How to complete this task – Give the tally of lines in the listing that include "Select". No other words belong in the answer.

Dataset –
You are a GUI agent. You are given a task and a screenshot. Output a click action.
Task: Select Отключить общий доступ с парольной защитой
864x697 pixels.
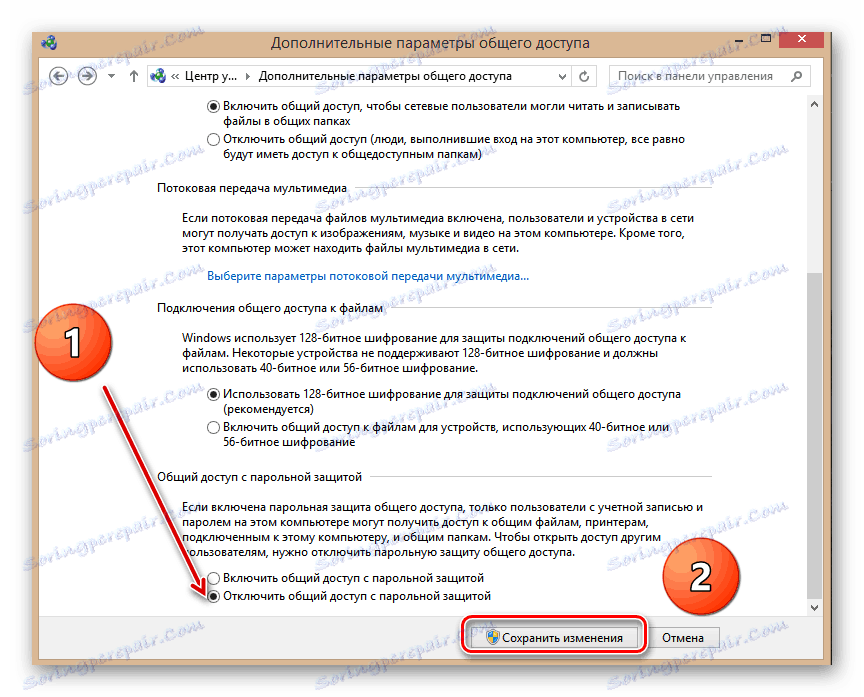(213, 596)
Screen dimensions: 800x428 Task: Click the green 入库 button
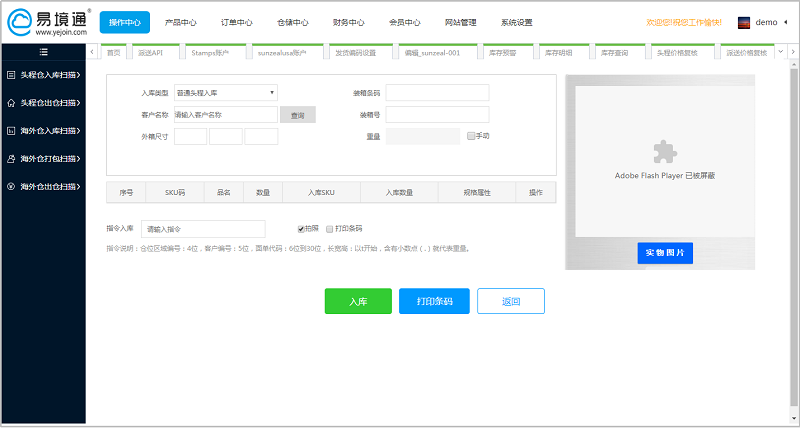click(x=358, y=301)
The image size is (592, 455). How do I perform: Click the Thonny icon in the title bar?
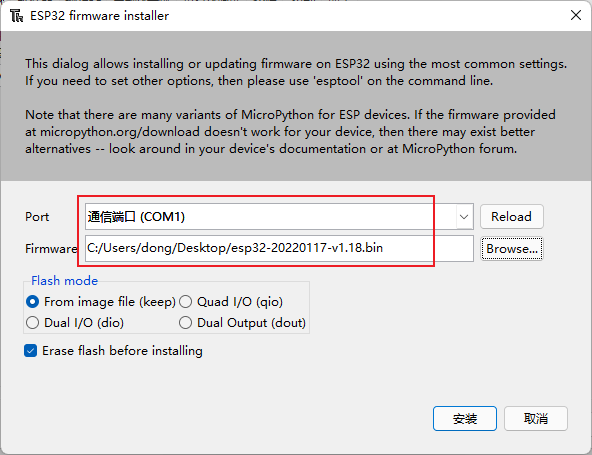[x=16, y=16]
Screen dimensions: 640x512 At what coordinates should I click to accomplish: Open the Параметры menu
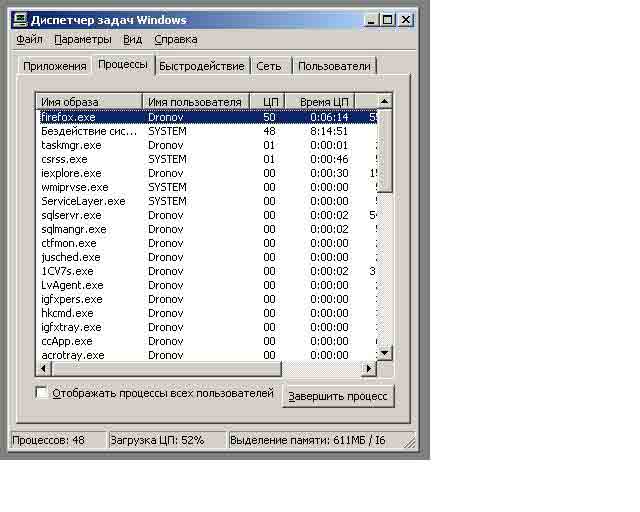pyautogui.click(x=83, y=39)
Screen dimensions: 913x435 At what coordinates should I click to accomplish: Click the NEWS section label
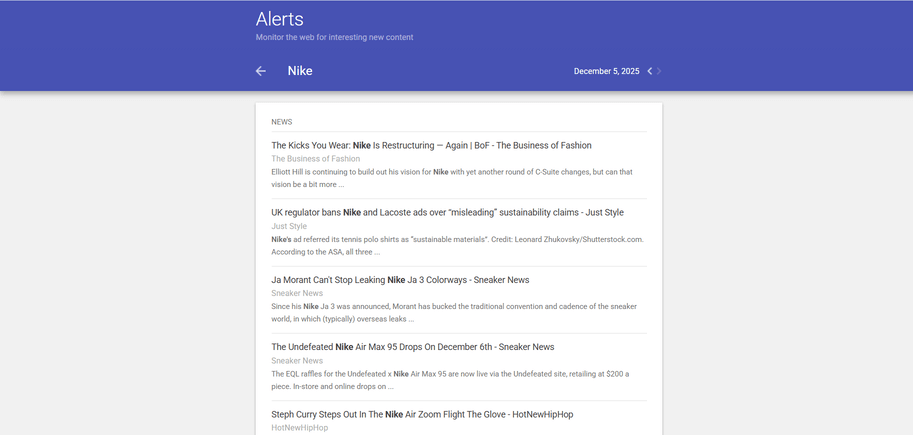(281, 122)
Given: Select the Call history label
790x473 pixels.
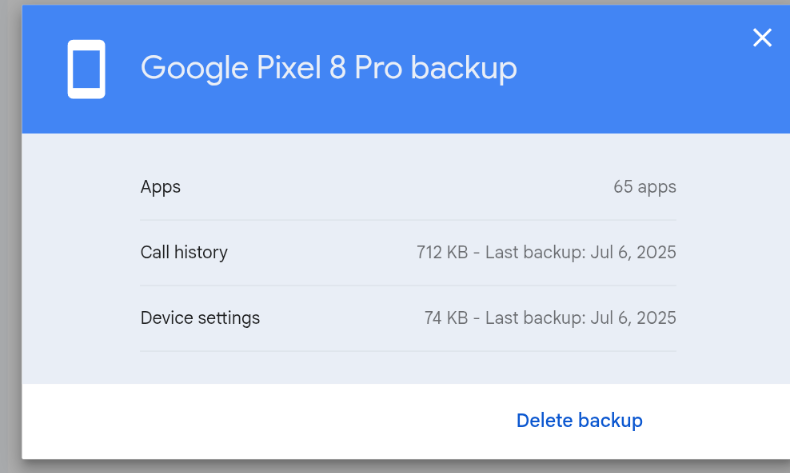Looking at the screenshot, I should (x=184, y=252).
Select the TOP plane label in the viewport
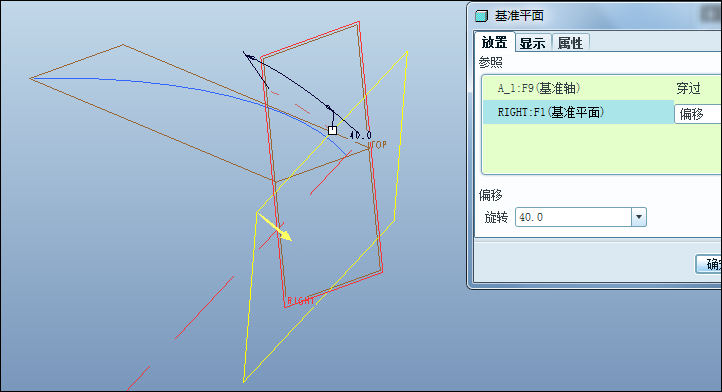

Task result – 3